The application of AI to home-based monitoring is being validated in screening for DR, and is gaining Food and Drug Administration (FDA) approval [15]. Furthermore, promising technologies such as automated whole-eye binocular OCT may soon enable ophthalmologists to remotely acquire increasingly detailed imaging along with pupillometry, perimetry, motility, and visual acuity [16]. Novel models of remote care delivery including “telephotocoagulation” as shown by Kozak et al. demonstrated the feasibility of creating image-based and fluorescein angiogram-based treatment plans for remote navigated retinal photocoagulation [17]. Telephotocoagulation and other tele-treatments may provide methods of decoupling diagnosis and treatment locations. As experts are frequently concentrated urban locations, such decoupling may evolve from convenience to necessity for providing care to a dispersed population and to patients in developing countries.

The recent rapid advancement of technology in image acquisition such as ultra-widefield imaging has changed the treatment paradigms of common posterior segment pathology such as proliferative diabetic retinopathy. When used in a teleophthalmology platform, nonmydriatic ultra widefield imaging can reduce the rates of ungradable images, decrease image evaluation time, and increase the rate of identification of DR compared to traditional fundus photography [18].

Entries supplied =
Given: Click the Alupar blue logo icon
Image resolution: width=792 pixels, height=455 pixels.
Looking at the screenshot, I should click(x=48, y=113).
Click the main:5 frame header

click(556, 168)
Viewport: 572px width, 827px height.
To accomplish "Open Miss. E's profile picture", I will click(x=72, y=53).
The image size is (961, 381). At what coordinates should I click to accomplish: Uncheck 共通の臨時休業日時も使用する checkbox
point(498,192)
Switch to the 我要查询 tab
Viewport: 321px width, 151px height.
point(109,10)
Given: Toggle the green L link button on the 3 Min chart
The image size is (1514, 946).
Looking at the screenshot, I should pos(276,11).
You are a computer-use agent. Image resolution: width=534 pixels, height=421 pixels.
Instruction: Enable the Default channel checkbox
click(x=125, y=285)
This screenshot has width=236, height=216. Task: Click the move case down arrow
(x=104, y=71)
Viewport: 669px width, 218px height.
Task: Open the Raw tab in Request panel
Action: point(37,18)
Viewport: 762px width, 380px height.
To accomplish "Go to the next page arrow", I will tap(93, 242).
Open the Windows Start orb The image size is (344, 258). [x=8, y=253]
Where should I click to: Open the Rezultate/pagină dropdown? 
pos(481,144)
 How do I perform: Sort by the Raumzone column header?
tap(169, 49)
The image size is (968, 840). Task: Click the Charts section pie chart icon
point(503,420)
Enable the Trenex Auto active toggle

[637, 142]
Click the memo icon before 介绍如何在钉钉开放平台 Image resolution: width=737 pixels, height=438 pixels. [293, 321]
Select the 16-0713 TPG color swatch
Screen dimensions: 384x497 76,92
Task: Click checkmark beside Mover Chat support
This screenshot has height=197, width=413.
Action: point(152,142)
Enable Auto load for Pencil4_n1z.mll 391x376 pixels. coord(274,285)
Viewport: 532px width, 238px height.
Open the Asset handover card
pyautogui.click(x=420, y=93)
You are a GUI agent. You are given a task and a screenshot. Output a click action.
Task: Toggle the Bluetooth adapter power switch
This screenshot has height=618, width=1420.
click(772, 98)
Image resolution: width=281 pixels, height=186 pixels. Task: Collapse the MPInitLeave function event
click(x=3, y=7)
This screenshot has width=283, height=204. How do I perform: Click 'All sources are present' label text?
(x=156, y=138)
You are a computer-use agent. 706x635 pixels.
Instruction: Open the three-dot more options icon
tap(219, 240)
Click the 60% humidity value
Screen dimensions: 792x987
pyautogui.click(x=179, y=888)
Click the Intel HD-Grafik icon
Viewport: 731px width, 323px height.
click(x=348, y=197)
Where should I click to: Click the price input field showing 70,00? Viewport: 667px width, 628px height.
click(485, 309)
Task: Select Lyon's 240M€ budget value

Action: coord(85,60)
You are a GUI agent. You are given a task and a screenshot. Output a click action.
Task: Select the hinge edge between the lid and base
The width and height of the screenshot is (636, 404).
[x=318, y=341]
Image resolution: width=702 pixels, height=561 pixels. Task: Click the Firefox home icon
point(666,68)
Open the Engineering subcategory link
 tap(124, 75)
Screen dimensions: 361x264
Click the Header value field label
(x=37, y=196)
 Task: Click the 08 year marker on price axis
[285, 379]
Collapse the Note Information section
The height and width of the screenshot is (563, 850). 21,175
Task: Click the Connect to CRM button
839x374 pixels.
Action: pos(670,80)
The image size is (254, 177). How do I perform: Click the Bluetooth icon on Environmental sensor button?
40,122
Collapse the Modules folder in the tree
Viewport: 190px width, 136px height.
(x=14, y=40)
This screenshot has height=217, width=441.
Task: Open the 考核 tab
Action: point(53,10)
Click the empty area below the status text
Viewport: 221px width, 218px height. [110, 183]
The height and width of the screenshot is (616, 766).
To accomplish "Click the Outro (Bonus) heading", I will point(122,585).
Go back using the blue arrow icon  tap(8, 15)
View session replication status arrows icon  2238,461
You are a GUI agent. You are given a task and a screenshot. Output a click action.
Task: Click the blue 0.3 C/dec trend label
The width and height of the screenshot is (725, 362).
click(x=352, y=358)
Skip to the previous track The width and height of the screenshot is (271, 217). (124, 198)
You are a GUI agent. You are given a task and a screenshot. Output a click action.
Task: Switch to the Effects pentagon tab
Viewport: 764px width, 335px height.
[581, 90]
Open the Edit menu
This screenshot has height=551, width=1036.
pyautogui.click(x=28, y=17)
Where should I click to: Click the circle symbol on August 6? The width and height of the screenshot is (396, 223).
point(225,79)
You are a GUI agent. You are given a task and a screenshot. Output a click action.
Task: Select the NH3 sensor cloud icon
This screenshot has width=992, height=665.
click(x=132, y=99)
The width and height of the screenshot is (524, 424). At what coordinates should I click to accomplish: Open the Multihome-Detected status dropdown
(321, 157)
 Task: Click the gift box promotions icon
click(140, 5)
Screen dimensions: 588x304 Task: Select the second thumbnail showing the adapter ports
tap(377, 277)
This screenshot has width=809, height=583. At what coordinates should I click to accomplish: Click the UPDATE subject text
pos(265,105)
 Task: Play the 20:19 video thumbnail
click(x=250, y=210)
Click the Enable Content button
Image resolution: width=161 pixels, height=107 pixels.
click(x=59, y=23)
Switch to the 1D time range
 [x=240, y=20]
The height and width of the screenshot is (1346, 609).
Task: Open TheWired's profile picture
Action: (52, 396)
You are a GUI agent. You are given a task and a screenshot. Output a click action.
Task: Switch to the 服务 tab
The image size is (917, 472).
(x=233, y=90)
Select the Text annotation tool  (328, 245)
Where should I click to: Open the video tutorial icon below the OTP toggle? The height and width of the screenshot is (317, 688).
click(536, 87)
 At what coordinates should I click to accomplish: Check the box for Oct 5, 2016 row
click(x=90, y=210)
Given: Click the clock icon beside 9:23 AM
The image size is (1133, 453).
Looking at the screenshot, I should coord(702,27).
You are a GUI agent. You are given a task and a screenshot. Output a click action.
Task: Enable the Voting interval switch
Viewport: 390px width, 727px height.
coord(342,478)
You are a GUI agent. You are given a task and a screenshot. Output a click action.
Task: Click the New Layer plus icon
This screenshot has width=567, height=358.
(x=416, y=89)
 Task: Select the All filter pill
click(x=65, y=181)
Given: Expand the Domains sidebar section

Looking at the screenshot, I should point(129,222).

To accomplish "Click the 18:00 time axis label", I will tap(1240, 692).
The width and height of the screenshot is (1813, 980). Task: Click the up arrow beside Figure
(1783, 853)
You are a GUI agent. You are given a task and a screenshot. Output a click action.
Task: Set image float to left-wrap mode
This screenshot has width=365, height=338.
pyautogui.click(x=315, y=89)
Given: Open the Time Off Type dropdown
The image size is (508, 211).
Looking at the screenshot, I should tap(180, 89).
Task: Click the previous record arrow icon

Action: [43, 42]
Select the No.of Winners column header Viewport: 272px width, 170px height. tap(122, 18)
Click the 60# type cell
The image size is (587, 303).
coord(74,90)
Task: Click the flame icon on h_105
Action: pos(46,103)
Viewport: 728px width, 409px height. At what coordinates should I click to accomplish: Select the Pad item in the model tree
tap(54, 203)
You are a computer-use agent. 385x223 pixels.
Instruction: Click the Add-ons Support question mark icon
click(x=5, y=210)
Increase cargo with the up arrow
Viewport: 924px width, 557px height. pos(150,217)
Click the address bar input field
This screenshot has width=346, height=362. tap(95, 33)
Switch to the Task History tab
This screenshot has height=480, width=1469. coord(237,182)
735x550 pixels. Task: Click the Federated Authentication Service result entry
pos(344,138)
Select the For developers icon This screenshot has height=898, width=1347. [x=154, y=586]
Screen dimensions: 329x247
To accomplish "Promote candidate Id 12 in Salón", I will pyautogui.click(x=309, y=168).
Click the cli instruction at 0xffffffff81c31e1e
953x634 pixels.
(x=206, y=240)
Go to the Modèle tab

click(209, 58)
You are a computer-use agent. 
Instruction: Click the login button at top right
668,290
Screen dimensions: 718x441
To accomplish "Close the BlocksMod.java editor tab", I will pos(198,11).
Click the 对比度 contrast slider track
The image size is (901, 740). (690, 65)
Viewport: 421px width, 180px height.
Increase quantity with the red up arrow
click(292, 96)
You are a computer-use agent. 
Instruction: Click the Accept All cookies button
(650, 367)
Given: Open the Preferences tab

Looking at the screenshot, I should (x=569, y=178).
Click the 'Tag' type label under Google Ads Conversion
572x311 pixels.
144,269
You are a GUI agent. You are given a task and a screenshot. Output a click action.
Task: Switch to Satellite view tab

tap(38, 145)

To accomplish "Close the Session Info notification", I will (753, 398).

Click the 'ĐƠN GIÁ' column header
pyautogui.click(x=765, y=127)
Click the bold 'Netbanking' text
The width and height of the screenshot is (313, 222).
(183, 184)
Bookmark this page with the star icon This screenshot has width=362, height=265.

Exercise instructions = Copy the eye-care text from the words "The recent rapid" through "fundus photography [18].", substituting "telemedicine platform" for "teleophthalmology platform".

The answer =
The recent rapid advancement of technology in image acquisition such as ultra-widefield imaging has changed the treatment paradigms of common posterior segment pathology such as proliferative diabetic retinopathy. When used in a telemedicine platform, nonmydriatic ultra widefield imaging can reduce the rates of ungradable images, decrease image evaluation time, and increase the rate of identification of DR compared to traditional fundus photography [18].